# DESCRIPTION OF THE TASK
Count each line below that has the word "cell" in it, and give only the total.
___ GIVEN DATA
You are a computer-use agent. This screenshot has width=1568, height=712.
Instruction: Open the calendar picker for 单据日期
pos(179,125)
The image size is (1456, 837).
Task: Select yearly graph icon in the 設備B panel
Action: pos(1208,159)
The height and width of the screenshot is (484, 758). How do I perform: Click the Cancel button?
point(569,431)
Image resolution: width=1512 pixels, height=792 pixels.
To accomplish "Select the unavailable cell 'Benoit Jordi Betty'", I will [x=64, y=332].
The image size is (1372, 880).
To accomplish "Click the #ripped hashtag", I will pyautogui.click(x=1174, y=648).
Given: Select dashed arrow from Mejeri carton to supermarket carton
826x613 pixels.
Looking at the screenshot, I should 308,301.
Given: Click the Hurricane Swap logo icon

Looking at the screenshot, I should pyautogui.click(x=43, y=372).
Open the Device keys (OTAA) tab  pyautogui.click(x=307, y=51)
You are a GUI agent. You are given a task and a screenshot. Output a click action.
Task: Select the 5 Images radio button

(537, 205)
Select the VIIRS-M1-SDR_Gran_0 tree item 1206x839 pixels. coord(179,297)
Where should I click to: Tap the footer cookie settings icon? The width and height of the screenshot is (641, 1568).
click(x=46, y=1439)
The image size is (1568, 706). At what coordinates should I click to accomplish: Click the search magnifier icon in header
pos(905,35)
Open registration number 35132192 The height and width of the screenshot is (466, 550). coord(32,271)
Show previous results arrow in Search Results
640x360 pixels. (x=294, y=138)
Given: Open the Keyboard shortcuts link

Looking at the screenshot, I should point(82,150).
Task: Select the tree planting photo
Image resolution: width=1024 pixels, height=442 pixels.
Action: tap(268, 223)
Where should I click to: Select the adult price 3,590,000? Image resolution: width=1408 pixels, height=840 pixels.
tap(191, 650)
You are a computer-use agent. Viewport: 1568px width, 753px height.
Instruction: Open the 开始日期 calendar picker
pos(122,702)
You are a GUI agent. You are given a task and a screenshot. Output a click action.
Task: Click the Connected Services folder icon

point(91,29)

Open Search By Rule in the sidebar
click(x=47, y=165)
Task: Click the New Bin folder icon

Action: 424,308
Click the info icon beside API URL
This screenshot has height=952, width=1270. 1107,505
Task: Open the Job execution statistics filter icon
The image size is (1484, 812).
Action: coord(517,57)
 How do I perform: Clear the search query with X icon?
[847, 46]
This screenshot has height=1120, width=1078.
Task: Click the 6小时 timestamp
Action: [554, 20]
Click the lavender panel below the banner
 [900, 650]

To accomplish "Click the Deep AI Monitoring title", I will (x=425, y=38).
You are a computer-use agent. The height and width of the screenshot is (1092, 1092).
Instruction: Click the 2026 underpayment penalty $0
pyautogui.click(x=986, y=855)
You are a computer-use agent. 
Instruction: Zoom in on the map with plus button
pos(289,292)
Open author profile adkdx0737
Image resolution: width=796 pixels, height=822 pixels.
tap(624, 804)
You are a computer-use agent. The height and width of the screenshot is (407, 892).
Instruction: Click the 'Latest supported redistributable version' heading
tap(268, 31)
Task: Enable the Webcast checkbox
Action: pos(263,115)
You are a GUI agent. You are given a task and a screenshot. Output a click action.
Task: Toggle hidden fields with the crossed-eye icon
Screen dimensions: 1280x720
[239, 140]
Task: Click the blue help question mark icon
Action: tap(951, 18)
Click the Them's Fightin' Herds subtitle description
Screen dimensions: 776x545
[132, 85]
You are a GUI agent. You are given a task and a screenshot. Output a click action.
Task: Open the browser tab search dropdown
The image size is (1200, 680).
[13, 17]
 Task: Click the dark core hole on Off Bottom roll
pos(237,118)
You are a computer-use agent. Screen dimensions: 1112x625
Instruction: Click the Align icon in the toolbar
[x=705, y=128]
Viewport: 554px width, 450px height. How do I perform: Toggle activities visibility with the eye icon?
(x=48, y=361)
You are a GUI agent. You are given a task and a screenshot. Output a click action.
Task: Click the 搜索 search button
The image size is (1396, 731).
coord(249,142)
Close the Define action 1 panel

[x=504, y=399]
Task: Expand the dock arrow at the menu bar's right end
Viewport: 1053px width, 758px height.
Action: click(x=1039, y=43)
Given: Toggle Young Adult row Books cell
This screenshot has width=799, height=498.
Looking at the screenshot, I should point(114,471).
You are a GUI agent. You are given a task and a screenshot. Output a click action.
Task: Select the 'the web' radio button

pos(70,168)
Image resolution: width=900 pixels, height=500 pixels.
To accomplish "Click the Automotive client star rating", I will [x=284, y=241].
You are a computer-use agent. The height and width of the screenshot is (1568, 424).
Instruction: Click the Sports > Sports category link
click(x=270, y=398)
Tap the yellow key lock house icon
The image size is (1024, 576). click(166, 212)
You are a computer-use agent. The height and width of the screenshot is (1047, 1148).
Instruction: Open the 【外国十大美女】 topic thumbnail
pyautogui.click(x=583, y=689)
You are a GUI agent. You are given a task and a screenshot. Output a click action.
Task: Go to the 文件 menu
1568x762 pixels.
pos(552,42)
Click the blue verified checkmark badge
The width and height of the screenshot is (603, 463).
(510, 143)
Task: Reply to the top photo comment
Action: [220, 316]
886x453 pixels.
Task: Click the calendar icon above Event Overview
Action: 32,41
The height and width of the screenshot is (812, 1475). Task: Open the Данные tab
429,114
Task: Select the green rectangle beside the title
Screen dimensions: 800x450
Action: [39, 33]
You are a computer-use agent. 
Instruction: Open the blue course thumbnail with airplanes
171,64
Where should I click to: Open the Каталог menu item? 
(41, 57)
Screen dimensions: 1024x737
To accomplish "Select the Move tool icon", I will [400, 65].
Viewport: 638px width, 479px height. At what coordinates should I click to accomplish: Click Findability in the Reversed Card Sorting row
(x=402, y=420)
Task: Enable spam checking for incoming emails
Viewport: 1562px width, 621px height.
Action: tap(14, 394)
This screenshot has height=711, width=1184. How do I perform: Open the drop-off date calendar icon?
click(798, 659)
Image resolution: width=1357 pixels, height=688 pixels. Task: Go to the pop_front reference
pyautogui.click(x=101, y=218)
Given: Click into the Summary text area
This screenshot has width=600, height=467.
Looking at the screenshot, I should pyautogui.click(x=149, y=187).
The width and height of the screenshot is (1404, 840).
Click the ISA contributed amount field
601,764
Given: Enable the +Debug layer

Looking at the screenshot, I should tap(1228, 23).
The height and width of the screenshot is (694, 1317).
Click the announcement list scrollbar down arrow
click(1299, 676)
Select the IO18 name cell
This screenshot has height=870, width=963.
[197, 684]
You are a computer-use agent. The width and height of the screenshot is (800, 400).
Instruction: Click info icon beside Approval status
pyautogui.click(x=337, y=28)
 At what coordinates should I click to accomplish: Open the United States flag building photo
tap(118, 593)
______
# SOLUTION FOR THIS TASK
3